__What you should do__.
Word by word and line by line, write out all of the records.
##### Record extracts #####
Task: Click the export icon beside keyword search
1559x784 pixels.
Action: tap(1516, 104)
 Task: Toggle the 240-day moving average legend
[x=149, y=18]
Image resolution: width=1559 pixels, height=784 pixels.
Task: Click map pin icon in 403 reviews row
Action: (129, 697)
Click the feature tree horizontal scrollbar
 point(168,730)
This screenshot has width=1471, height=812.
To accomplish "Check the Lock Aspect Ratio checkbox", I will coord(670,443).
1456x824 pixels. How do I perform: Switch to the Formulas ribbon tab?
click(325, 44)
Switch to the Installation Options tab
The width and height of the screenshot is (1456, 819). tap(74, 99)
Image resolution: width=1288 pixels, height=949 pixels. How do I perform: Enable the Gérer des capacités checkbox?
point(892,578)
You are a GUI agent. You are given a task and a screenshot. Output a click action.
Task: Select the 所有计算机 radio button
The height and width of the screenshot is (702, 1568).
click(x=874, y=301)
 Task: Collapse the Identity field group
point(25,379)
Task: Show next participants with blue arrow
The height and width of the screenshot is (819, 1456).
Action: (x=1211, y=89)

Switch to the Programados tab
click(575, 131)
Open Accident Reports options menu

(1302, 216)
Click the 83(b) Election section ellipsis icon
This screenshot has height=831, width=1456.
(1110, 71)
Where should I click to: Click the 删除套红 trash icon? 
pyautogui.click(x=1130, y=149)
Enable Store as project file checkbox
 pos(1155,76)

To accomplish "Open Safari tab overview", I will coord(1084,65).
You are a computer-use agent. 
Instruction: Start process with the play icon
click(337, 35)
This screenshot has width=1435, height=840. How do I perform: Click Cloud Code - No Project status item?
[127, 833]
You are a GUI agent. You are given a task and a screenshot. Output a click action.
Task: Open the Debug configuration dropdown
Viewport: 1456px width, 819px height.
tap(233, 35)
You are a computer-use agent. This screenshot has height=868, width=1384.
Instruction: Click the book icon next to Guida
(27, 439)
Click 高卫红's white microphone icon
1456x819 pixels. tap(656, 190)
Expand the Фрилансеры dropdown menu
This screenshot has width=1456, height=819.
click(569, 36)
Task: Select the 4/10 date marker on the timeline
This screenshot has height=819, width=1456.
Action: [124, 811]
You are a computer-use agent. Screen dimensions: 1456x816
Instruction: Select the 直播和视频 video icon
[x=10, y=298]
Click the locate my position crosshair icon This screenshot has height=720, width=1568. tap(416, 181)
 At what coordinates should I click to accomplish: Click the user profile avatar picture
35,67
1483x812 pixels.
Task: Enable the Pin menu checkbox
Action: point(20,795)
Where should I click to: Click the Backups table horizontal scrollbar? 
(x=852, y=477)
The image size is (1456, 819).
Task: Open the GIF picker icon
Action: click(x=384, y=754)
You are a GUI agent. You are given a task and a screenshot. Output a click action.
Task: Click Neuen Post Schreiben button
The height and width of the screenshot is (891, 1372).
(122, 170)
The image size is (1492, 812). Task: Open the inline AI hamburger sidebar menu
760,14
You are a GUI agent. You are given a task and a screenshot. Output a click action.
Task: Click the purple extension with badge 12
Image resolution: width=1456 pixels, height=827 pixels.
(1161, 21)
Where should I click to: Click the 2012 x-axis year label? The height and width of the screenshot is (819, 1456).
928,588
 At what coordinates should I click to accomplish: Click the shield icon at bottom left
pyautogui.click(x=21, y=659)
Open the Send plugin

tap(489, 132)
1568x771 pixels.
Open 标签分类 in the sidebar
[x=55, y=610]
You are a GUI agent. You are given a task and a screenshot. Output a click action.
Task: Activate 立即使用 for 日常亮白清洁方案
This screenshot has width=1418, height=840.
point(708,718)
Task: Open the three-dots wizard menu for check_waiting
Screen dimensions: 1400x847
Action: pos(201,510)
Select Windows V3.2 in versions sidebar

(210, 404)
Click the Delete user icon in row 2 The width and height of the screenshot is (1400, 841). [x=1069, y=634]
#####
__Answer to this exercise__.
Task: Click the export icon beside keyword search
1559x784 pixels.
Action: tap(1516, 104)
 Task: Toggle the 240-day moving average legend
[x=149, y=18]
Image resolution: width=1559 pixels, height=784 pixels.
Task: Click map pin icon in 403 reviews row
Action: (129, 697)
Click the feature tree horizontal scrollbar
 point(168,730)
This screenshot has width=1471, height=812.
To accomplish "Check the Lock Aspect Ratio checkbox", I will coord(670,443).
1456x824 pixels. How do I perform: Switch to the Formulas ribbon tab?
click(325, 44)
Switch to the Installation Options tab
The width and height of the screenshot is (1456, 819). tap(74, 99)
Image resolution: width=1288 pixels, height=949 pixels. How do I perform: Enable the Gérer des capacités checkbox?
point(892,578)
You are a GUI agent. You are given a task and a screenshot. Output a click action.
Task: Select the 所有计算机 radio button
The height and width of the screenshot is (702, 1568).
click(x=874, y=301)
 Task: Collapse the Identity field group
point(25,379)
Task: Show next participants with blue arrow
The height and width of the screenshot is (819, 1456).
Action: (x=1211, y=89)

Switch to the Programados tab
click(575, 131)
Open Accident Reports options menu

(1302, 216)
Click the 83(b) Election section ellipsis icon
This screenshot has height=831, width=1456.
(1110, 71)
Where should I click to: Click the 删除套红 trash icon? 
pyautogui.click(x=1130, y=149)
Enable Store as project file checkbox
 pos(1155,76)

To accomplish "Open Safari tab overview", I will coord(1084,65).
You are a computer-use agent. 
Instruction: Start process with the play icon
click(337, 35)
This screenshot has width=1435, height=840. How do I perform: Click Cloud Code - No Project status item?
[127, 833]
You are a GUI agent. You are given a task and a screenshot. Output a click action.
Task: Open the Debug configuration dropdown
Viewport: 1456px width, 819px height.
tap(233, 35)
You are a computer-use agent. This screenshot has height=868, width=1384.
Instruction: Click the book icon next to Guida
(27, 439)
Click 高卫红's white microphone icon
1456x819 pixels. tap(656, 190)
Expand the Фрилансеры dropdown menu
This screenshot has width=1456, height=819.
click(569, 36)
Task: Select the 4/10 date marker on the timeline
This screenshot has height=819, width=1456.
Action: [124, 811]
You are a computer-use agent. Screen dimensions: 1456x816
Instruction: Select the 直播和视频 video icon
[x=10, y=298]
Click the locate my position crosshair icon This screenshot has height=720, width=1568. tap(416, 181)
 At what coordinates should I click to accomplish: Click the user profile avatar picture
35,67
1483x812 pixels.
Task: Enable the Pin menu checkbox
Action: point(20,795)
Where should I click to: Click the Backups table horizontal scrollbar? 
(x=852, y=477)
The image size is (1456, 819).
Task: Open the GIF picker icon
Action: click(x=384, y=754)
You are a GUI agent. You are given a task and a screenshot. Output a click action.
Task: Click Neuen Post Schreiben button
The height and width of the screenshot is (891, 1372).
(122, 170)
The image size is (1492, 812). Task: Open the inline AI hamburger sidebar menu
760,14
You are a GUI agent. You are given a task and a screenshot. Output a click action.
Task: Click the purple extension with badge 12
Image resolution: width=1456 pixels, height=827 pixels.
(1161, 21)
Where should I click to: Click the 2012 x-axis year label? The height and width of the screenshot is (819, 1456).
928,588
 At what coordinates should I click to accomplish: Click the shield icon at bottom left
pyautogui.click(x=21, y=659)
Open the Send plugin

tap(489, 132)
1568x771 pixels.
Open 标签分类 in the sidebar
[x=55, y=610]
You are a GUI agent. You are given a task and a screenshot. Output a click action.
Task: Activate 立即使用 for 日常亮白清洁方案
This screenshot has width=1418, height=840.
point(708,718)
Task: Open the three-dots wizard menu for check_waiting
Screen dimensions: 1400x847
Action: pos(201,510)
Select Windows V3.2 in versions sidebar

(210, 404)
Click the Delete user icon in row 2 The width and height of the screenshot is (1400, 841). [x=1069, y=634]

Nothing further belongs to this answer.